=== WORK ORDER ===
Only a number is wanted here: the count of lines in the entries below that include the word "LDNIO".

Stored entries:
::::::

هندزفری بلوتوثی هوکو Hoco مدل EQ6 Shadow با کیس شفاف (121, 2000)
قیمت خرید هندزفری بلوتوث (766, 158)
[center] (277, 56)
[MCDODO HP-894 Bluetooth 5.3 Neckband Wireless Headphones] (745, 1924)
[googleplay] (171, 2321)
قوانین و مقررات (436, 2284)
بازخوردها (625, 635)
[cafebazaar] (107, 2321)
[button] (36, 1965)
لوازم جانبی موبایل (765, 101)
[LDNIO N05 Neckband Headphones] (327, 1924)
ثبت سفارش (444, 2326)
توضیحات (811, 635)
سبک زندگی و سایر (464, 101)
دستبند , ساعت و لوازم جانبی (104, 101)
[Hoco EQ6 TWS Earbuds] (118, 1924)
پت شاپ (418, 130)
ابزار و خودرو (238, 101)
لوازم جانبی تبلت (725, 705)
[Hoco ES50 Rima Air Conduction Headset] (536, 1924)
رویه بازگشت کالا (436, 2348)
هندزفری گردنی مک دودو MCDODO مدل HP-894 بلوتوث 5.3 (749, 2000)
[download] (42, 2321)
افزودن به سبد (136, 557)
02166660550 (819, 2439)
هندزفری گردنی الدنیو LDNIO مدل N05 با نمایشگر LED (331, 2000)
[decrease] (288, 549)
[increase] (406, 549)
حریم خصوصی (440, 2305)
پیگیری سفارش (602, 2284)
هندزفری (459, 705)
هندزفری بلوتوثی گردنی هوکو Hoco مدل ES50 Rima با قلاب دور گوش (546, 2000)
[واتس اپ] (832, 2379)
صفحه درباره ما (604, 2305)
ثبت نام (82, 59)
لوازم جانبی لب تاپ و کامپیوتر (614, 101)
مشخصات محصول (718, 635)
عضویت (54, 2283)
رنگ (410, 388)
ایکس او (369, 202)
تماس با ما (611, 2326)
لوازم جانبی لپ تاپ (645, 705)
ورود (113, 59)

::::::

=== YOUR RESPONSE ===
2